| Your assignment |
Print the lines below from the line with "Click the red badge beside the 湖北 username" to the line with "Where should I" exactly, keeping both ends, and print no pictures.

| Given records |

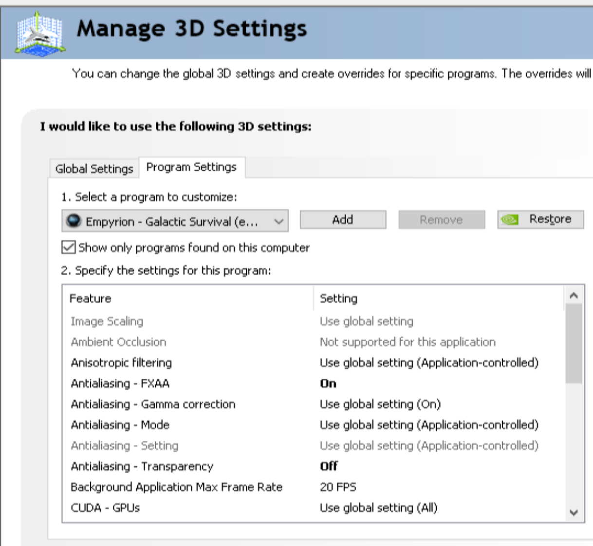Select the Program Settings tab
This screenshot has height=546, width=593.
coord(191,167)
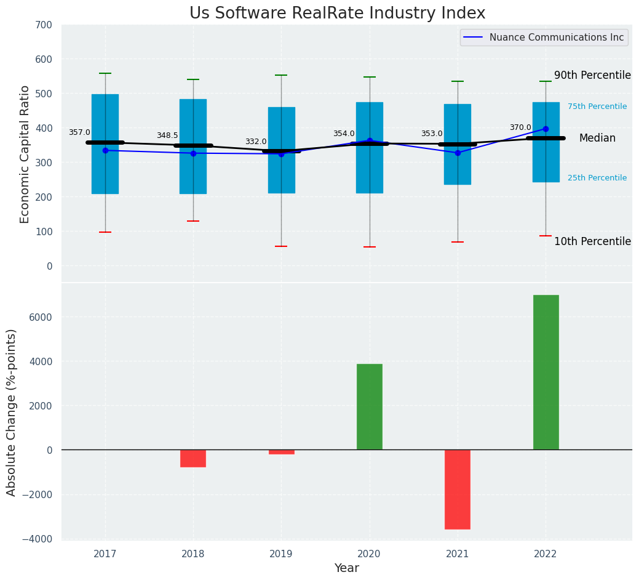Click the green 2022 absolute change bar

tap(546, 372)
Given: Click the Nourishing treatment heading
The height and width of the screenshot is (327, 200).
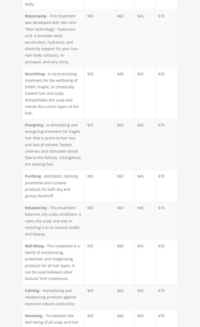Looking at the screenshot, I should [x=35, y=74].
...
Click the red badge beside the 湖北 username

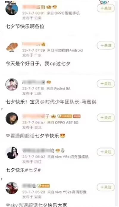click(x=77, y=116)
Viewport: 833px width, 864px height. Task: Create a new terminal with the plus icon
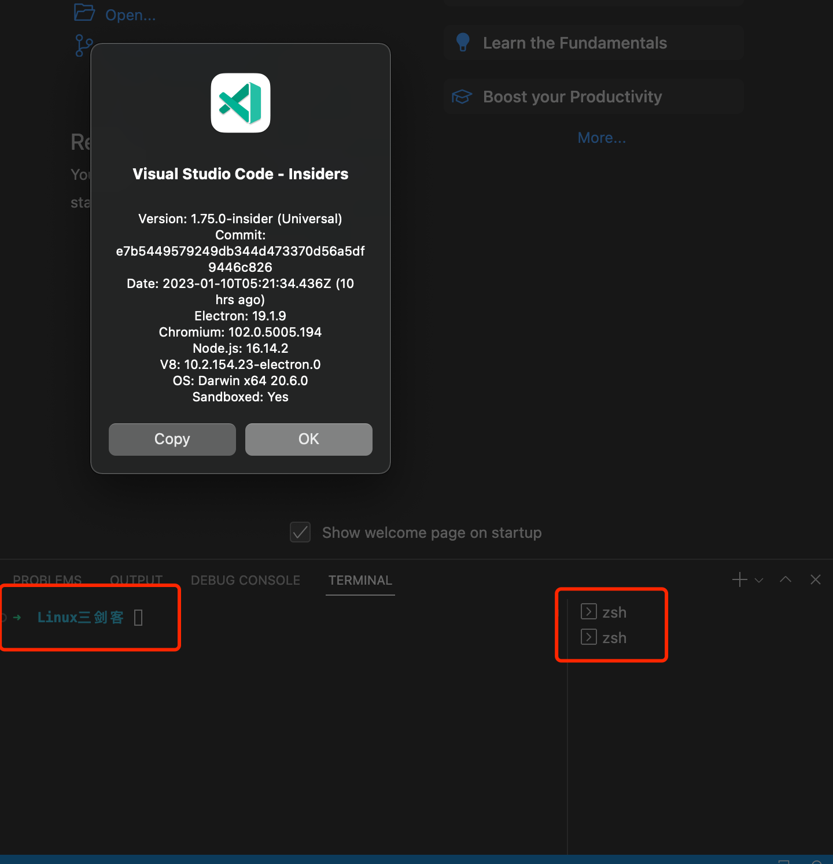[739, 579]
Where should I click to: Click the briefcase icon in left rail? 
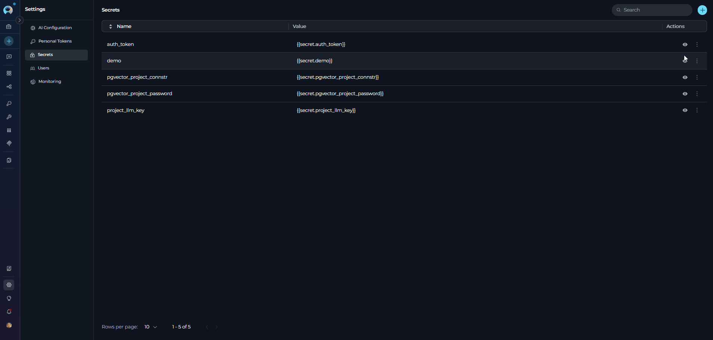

| Solution for this exercise |
Click the red badge beside the 湖北 username

click(x=77, y=116)
Viewport: 833px width, 864px height. Task: Create a new terminal with the plus icon
[739, 579]
Where should I click to: Click the briefcase icon in left rail? 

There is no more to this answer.